- [EXERCISE GOAL]: Find the line containing "Where should I click to: Click the Janitorial" in the entries below. Restate it and each line after it, word for word, up to and including the line containing "Task: Click the signature beside 财务经理".

(Stored data)
·····

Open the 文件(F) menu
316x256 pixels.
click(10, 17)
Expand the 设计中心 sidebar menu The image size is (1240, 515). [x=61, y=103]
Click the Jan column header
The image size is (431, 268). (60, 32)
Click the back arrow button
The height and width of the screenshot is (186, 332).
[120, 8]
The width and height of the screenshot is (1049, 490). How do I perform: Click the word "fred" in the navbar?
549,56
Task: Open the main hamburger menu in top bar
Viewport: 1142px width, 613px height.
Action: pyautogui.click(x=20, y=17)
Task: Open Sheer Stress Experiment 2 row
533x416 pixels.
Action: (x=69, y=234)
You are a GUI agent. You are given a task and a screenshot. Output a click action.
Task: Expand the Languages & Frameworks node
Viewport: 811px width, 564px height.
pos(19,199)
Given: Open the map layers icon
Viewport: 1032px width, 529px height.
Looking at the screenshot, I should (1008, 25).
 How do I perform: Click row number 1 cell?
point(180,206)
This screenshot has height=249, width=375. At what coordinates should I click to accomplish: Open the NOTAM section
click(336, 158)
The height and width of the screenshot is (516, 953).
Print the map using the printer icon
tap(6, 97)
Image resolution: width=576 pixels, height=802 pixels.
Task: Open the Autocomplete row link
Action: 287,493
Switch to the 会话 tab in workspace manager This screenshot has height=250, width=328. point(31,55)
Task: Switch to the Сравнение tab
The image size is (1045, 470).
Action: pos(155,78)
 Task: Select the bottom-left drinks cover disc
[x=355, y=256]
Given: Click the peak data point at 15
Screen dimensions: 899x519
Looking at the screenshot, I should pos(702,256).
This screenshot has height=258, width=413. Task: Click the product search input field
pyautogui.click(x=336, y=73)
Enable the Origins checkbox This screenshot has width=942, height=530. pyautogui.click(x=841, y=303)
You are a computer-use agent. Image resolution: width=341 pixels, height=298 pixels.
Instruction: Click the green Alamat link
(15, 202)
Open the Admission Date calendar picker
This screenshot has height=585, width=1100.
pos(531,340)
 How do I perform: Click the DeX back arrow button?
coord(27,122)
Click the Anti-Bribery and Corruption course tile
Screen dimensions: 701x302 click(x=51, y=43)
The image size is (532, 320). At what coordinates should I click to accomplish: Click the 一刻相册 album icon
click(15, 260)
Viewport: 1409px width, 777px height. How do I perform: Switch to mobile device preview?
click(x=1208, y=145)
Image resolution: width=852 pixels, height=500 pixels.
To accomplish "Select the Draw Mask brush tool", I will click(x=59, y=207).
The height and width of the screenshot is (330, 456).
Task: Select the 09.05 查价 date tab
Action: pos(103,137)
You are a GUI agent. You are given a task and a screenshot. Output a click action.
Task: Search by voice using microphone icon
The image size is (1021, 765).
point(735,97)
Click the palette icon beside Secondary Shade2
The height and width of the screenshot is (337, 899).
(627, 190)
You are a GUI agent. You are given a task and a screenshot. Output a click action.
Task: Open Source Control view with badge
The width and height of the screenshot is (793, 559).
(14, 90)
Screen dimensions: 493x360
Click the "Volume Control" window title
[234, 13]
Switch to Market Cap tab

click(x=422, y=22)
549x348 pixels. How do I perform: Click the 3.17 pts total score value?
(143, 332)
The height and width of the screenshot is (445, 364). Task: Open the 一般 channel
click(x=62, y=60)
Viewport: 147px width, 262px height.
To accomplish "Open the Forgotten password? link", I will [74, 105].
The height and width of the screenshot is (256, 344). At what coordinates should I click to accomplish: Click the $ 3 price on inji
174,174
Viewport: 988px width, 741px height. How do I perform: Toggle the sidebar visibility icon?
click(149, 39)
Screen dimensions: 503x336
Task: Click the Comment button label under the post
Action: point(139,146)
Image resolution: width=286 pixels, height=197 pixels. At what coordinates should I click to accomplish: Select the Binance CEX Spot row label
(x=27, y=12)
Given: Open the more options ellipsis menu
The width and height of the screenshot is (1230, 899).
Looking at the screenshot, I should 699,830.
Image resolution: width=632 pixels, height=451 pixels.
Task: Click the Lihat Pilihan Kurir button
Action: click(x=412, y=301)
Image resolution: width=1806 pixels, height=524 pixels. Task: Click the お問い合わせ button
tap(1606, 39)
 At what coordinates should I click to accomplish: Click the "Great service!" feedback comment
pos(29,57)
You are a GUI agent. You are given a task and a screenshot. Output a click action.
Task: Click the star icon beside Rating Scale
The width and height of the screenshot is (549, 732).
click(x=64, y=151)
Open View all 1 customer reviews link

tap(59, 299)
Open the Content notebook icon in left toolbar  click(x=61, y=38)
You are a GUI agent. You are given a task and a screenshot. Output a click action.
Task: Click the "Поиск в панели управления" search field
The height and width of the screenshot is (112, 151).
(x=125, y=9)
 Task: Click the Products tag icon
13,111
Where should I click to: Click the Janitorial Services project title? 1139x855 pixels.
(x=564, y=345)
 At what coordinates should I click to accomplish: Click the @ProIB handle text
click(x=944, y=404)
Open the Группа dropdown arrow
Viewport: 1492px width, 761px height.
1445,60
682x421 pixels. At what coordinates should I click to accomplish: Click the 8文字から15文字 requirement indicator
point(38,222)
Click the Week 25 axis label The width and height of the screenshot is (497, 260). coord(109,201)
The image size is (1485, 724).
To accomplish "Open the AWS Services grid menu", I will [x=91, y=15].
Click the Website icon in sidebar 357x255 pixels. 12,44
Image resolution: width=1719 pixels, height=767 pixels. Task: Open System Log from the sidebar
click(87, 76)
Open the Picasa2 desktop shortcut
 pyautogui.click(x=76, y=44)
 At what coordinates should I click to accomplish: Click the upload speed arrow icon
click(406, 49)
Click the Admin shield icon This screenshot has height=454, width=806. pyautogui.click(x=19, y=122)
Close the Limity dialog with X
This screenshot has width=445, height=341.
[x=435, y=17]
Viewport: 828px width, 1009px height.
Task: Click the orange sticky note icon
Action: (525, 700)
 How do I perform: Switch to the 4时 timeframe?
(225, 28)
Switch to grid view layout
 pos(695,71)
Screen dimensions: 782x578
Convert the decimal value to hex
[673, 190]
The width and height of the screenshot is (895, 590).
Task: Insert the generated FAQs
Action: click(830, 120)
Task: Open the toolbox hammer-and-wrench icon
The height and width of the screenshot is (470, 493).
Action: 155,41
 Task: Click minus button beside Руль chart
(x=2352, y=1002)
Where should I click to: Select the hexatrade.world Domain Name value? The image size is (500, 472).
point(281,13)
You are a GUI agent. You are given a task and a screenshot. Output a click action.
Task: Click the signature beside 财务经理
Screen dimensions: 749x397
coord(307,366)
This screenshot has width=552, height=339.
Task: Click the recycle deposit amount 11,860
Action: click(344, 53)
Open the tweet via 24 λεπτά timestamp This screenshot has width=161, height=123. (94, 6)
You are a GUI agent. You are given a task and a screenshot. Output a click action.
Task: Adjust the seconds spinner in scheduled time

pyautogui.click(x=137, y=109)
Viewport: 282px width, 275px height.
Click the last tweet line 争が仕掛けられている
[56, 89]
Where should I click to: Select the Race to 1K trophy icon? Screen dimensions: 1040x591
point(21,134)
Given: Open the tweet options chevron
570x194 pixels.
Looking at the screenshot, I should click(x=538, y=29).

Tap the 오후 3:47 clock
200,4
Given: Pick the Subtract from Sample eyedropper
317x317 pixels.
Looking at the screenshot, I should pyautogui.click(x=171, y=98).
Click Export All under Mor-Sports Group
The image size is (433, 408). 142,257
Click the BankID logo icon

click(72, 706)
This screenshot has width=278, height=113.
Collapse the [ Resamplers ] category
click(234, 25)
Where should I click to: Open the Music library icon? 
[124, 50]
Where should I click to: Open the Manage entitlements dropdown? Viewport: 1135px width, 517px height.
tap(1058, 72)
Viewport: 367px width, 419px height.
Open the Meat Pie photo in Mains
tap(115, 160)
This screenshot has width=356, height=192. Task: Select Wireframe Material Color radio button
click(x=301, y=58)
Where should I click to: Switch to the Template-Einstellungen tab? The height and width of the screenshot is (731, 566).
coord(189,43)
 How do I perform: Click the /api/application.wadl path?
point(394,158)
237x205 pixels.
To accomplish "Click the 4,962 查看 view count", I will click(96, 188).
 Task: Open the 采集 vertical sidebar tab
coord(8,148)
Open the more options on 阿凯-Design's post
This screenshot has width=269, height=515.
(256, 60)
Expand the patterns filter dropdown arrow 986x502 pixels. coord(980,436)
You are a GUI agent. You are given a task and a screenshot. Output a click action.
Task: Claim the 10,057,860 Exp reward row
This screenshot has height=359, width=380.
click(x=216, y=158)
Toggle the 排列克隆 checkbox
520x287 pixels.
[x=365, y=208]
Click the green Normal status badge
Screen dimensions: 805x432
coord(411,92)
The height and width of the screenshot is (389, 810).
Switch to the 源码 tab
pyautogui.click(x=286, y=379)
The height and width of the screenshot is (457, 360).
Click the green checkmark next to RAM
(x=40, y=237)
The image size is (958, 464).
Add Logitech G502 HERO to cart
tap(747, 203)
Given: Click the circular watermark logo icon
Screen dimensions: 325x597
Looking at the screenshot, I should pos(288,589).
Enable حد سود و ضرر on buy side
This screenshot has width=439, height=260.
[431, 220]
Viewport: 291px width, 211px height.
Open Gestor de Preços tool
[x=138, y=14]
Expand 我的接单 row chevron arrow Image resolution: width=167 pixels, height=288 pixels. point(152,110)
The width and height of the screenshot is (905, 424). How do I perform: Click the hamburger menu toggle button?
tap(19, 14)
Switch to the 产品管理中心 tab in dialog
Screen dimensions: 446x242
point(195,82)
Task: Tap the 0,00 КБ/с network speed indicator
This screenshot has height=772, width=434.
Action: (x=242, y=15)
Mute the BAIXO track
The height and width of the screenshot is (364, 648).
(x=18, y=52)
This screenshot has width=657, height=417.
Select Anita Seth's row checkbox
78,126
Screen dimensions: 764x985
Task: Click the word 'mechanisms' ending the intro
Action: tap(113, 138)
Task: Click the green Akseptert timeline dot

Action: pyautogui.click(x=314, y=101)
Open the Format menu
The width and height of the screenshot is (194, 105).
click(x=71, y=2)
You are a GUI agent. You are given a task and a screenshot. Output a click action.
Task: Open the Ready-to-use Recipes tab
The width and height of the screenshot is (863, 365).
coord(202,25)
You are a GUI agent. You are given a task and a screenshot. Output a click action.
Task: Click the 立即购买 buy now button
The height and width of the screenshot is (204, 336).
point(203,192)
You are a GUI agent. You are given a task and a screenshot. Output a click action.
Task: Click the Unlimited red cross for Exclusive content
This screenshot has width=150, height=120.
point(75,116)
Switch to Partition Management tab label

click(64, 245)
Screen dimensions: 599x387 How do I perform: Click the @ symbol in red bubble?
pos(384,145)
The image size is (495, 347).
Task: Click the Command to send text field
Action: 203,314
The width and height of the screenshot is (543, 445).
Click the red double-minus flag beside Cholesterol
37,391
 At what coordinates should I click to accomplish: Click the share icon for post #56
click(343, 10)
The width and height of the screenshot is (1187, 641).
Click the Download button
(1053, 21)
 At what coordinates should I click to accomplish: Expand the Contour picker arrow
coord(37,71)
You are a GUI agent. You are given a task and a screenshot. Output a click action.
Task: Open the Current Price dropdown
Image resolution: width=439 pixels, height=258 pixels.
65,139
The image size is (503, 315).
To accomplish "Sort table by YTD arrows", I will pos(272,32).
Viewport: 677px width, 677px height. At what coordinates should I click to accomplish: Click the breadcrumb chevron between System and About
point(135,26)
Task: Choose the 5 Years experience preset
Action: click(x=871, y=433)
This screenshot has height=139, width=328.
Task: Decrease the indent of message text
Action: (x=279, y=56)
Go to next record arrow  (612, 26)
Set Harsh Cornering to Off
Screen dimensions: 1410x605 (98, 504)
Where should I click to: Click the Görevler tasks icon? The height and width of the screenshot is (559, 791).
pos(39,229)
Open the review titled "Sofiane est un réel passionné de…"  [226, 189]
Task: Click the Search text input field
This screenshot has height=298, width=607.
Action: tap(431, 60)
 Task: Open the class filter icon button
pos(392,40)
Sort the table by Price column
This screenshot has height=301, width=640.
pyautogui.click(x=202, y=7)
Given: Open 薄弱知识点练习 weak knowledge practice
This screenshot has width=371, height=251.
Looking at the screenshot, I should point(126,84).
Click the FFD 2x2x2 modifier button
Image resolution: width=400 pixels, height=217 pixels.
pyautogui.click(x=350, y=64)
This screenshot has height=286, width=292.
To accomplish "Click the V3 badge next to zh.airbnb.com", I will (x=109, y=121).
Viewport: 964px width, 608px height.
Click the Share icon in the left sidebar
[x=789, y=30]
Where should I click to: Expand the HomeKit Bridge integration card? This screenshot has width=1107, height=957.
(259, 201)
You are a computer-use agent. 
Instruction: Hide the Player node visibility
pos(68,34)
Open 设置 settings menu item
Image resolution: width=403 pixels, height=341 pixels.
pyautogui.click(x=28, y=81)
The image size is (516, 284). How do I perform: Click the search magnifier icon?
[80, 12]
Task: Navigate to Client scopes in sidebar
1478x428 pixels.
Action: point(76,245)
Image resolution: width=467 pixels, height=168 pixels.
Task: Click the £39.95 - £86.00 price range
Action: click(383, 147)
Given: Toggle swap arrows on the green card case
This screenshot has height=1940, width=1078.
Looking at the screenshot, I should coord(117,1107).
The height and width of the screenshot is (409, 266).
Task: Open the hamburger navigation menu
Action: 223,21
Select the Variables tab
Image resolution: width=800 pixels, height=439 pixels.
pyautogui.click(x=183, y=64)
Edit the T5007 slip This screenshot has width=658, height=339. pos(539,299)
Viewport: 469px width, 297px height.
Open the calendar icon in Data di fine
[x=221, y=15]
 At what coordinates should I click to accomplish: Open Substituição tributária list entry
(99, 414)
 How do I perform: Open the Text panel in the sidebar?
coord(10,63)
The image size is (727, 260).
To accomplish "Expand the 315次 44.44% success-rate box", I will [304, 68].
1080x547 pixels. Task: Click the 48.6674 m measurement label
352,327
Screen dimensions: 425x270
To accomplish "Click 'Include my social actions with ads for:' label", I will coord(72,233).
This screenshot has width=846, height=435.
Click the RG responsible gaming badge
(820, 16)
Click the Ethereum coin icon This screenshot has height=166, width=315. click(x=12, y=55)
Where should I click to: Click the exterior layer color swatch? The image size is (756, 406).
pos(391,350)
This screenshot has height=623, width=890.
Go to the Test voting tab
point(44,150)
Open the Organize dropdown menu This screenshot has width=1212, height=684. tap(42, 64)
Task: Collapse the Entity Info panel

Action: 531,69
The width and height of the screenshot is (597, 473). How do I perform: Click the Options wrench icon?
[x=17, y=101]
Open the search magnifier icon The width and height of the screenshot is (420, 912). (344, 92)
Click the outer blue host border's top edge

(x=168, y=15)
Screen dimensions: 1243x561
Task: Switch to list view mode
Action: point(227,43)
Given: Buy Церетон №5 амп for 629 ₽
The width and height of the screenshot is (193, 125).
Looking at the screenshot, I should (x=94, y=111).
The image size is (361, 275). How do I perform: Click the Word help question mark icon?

·····

- [TASK OUTPUT]:
Where should I click to: Click the Janitorial Services project title? 1139x855 pixels.
(x=564, y=345)
 At what coordinates should I click to accomplish: Click the @ProIB handle text
click(x=944, y=404)
Open the Группа dropdown arrow
Viewport: 1492px width, 761px height.
1445,60
682x421 pixels. At what coordinates should I click to accomplish: Click the 8文字から15文字 requirement indicator
point(38,222)
Click the Week 25 axis label The width and height of the screenshot is (497, 260). coord(109,201)
The image size is (1485, 724).
To accomplish "Open the AWS Services grid menu", I will [x=91, y=15].
Click the Website icon in sidebar 357x255 pixels. 12,44
Image resolution: width=1719 pixels, height=767 pixels. Task: Open System Log from the sidebar
click(87, 76)
Open the Picasa2 desktop shortcut
 pyautogui.click(x=76, y=44)
 At what coordinates should I click to accomplish: Click the upload speed arrow icon
click(406, 49)
Click the Admin shield icon This screenshot has height=454, width=806. pyautogui.click(x=19, y=122)
Close the Limity dialog with X
This screenshot has width=445, height=341.
[x=435, y=17]
Viewport: 828px width, 1009px height.
Task: Click the orange sticky note icon
Action: (525, 700)
 How do I perform: Switch to the 4时 timeframe?
(225, 28)
Switch to grid view layout
 pos(695,71)
Screen dimensions: 782x578
Convert the decimal value to hex
[673, 190]
The width and height of the screenshot is (895, 590).
Task: Insert the generated FAQs
Action: click(830, 120)
Task: Open the toolbox hammer-and-wrench icon
The height and width of the screenshot is (470, 493).
Action: 155,41
 Task: Click minus button beside Руль chart
(x=2352, y=1002)
Where should I click to: Select the hexatrade.world Domain Name value? The image size is (500, 472).
point(281,13)
You are a GUI agent. You are given a task and a screenshot. Output a click action.
Task: Click the signature beside 财务经理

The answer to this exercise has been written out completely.